D. T. Lubkin1,6, M. Song1,6, M. Bishawi1,6, T. V. Brennan2, E. A. Elster3,4,6, A. D. Kirk1,5,6 1Duke University Medical Center,Surgery,Durham, NC, USA 2Cedars-Sinai Medical Center,Surgery,Los Angeles, CA, USA 3Walter Reed Army Medical Center,Washington, DC, USA 4Uniformed Services University Of The Health Sciences,Bethesda, MD, USA 5Duke University Medical Center,Immunology,Durham, NC, USA 6Uniformed Services University Of The Health Sciences,Surgical Critical Care Initiative (SC2i),Bethesda, MD, USA
Introduction: Systemic inflammatory response syndrome (SIRS) is a major cause of delayed morbidity and mortality in trauma patients and can result in hypoperfusion, organ failure, and death. Soluble CD154 (CD40 Ligand) is released by platelets activated in response to endothelial damage and may contribute to systemic inflammation through stimulation of CD40 on monocytes and endothelial cells, leading to release of interleukin-6 (IL-6), IL-8, and monocyte chemotactic protein 1 (MCP-1). The aim of this study was to investigate the association between plasma levels of soluble CD154 (sCD154) in trauma patients and the development of post-traumatic SIRS.
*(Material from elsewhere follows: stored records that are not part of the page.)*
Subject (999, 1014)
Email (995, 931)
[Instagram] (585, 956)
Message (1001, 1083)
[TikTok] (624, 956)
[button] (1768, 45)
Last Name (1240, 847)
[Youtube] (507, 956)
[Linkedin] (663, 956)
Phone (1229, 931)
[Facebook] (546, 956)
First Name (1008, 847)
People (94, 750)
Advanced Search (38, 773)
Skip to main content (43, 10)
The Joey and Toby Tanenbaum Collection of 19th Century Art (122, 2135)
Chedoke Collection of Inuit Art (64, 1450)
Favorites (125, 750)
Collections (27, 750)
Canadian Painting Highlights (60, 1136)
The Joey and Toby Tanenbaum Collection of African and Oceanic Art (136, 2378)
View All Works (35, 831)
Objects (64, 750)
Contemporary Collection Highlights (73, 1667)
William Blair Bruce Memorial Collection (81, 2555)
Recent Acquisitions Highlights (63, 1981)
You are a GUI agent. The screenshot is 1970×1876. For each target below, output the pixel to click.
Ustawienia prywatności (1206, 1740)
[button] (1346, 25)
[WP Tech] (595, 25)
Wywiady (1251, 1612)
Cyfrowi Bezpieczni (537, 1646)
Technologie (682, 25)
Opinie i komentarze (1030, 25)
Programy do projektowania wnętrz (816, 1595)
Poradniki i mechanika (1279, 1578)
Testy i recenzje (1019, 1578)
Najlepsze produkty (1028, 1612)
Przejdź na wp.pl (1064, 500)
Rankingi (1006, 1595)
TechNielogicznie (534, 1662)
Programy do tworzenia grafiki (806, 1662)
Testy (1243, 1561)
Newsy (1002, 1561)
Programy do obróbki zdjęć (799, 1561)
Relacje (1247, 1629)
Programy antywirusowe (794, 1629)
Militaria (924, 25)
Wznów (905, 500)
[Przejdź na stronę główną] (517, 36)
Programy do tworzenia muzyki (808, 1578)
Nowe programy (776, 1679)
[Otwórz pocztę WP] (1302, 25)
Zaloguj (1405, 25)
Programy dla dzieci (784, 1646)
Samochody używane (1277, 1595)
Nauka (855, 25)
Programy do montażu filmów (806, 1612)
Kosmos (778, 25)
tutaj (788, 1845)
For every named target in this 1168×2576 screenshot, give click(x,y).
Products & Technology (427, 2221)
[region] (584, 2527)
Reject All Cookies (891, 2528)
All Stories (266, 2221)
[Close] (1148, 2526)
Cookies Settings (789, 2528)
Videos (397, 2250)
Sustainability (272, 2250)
Methods: Samples and clinical data were prospectively collected from acutely injured patients as part of the Surgical Critical Care Initiative (SC2i). All samples were collected within 24 hr of injury. Plasma sCD154 levels were measured by enzyme-linked immunosorbent assay (ELISA) and serum IL-6, IL-8, and MCP-1 levels were measured by Luminex® assay.
Results: Of the 29 patients included, 15 (51.7%) developed SIRS and 14 (48.3%) did not. Median plasma sCD154 level was significantly higher in the SIRS group than in the no SIRS group [Median (IQR) 72.19 (63.78-116.4) vs. 55.72 (42.07-77.63) pg/ml, p=0.017]. Median serum IL-6 level was significantly higher in the SIRS group [SIRS: 78.73 (38.2-112.6) vs. no SIRS: 34.09 (17.36-47.41) pg/ml, p=0.018]. Median levels of IL-8 [34.45 (21.27-68.5) vs. 23.77 (8.64-54.89) pg/ml, p=0.16] and MCP-1 [508.1 (417.1-854.3) vs. 415.1 (228-680.7) pg/ml, p=0.38] trended higher in the SIRS group, but these differences did not reach statistical significance.
Conclusion: sCD154 levels are elevated in patients with clinical SIRS and thus may be useful as a biomarker, alone or in combination with other inflammatory cytokine levels. Further work is warranted to assess the role of sCD154 in the evolution of post-traumatic inflammatory responses, and its blockade as a potential therapeutic strategy for the prevention and treatment of SIRS.